これは、政府=安倍政権傘下の好労働省、地方自治体の責任である。市民には分かりやすい数値目標だとしても、医学的・科学的には根拠のない、はっきり言えば情緒的な数字でしかない。なお、朝日デジタルは2020年5月6日16時30分に投稿した「PCR検査を倍にすれば、接触「5割減」でも収束可能?」という記事で、九州大学の小田垣孝名誉教授(社会物理学)がまとめたSIRモデルの改良版を使えば、「国民の接触機会は、国が求める「8割減」でなく『5割減』でも、感染は早期に収まるとする計算結果」を示したと報道。

さらに、「検査数が4倍増なら接触機会をまったく削減しなくても8日で達成するなど、接触機会削減より検査・隔離の拡充の方が対策として有効であることを数値ではじき出した」として、小田氏の「『感染の兆候が一つでも表れた時点で隔離することが有効だろう。接触機会を減らす対策はひとえに市民生活と経済を犠牲にする一方、検査と隔離のしくみの構築は政府の責任。その努力をせずに8割削減ばかりを強調するなら、それは国の責任放棄に等しい』」との談話を載せている。

要するに、政府=安倍内閣と「専門家会議」が結託してPCR検査を妨害することによって、新型コロナ禍の被害を大きくさせていると指摘しているわけだ。6日の朝日新聞は朝刊1面のサイド記事で、厚労省はPCR検査実施基準の緩和を検討している報道しているが、保健所に相談しなければならないというこれまでの枠組みになお固執しているらしい。

第二次世界大戦のビルマ戦線において、敗戦がほとんど確実になっていた1944年(昭和19年)3月に帝国陸軍により開始、7月初旬まで継続された、イギリス領インド帝国北東部の都市であるインパール攻略を目指した「インパール作戦」が強行された。しかし、軍事兵器や食料などの後方兵站基地の確保を無視して強行されたので、ほとんどの日本帝国陸軍の将校・兵士たちが餓死して死亡するという歴史的な「大失敗」を犯した。この「作戦」を「指揮」したのが、柔軟性がなく、元々の作戦に固執した東條英樹首相-河辺正三陸軍大将-牟田口廉也中将のラインである。現在のコロナ禍対策においては、安倍首相-加藤厚労相-尾身専門会議副座長がそれに相当する。

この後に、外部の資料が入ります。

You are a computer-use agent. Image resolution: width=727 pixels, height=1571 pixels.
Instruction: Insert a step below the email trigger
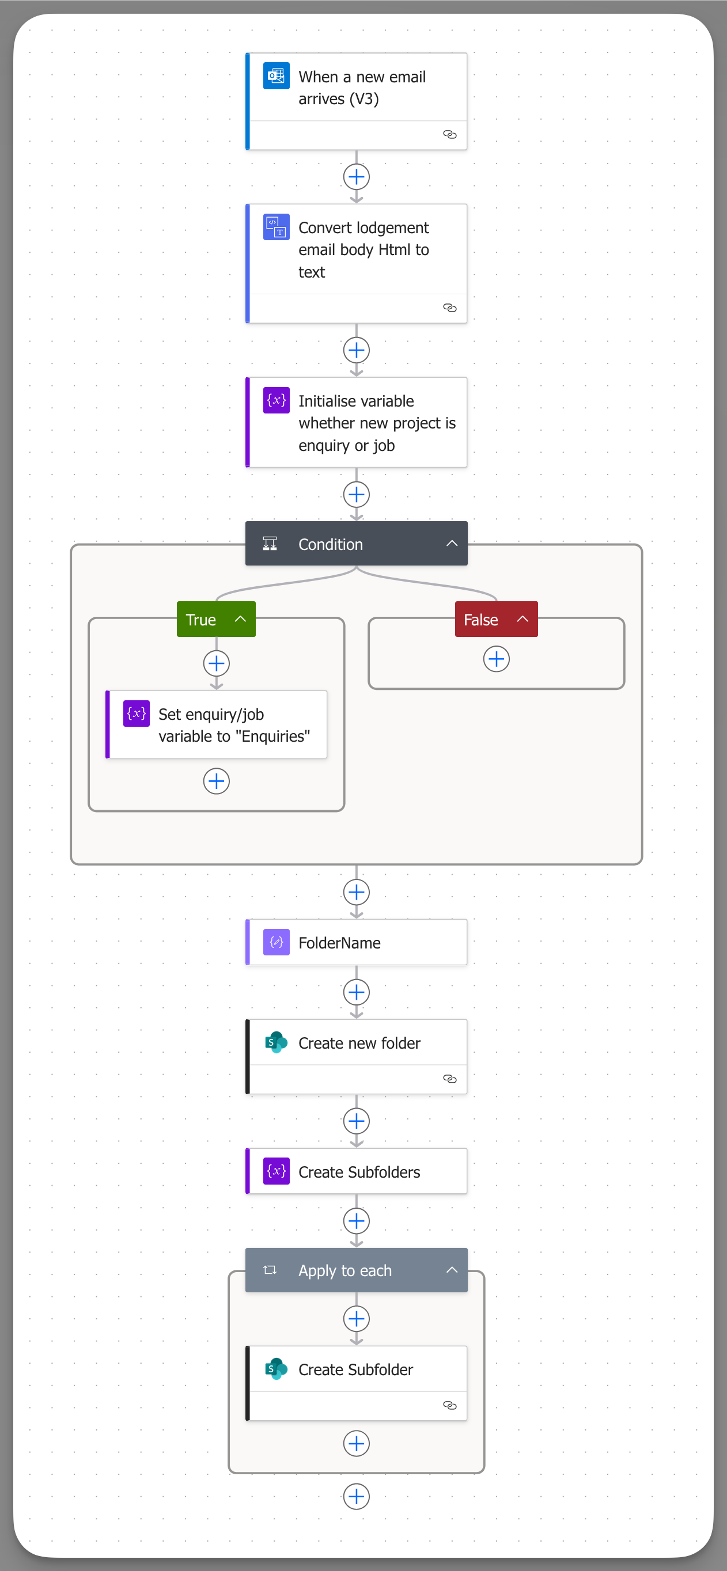[x=357, y=177]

なお、日刊ゲンダイが2020年05月06日06時00分に公開した「尾身茂・専門家会議副座長の病院でクラスター発生の大失態」と題する投稿記事によると、「この日(5月4日)の感染者は87人と比較的少ない人数だったが、新たな院内感染の可能性が確認された。地域医療機能推進機構(JCHO)『東京新宿メディカルセンター』で、入院患者13人と看護師・看護助手11人の合計24人が新型コロナ感染で陽性となったのだ。この病院では、これまでにも医師と看護師6人の感染が確認されるなど、感染者が30人に上っている」。独立行政法人地域医療機能推進機構の理事長は尾身茂・専門家会議副座長である。現場の実態を知らずに、記者会見なるものを通じて国民を騙していた=PCR検査を妨害していた=疑いがほとんど確実である。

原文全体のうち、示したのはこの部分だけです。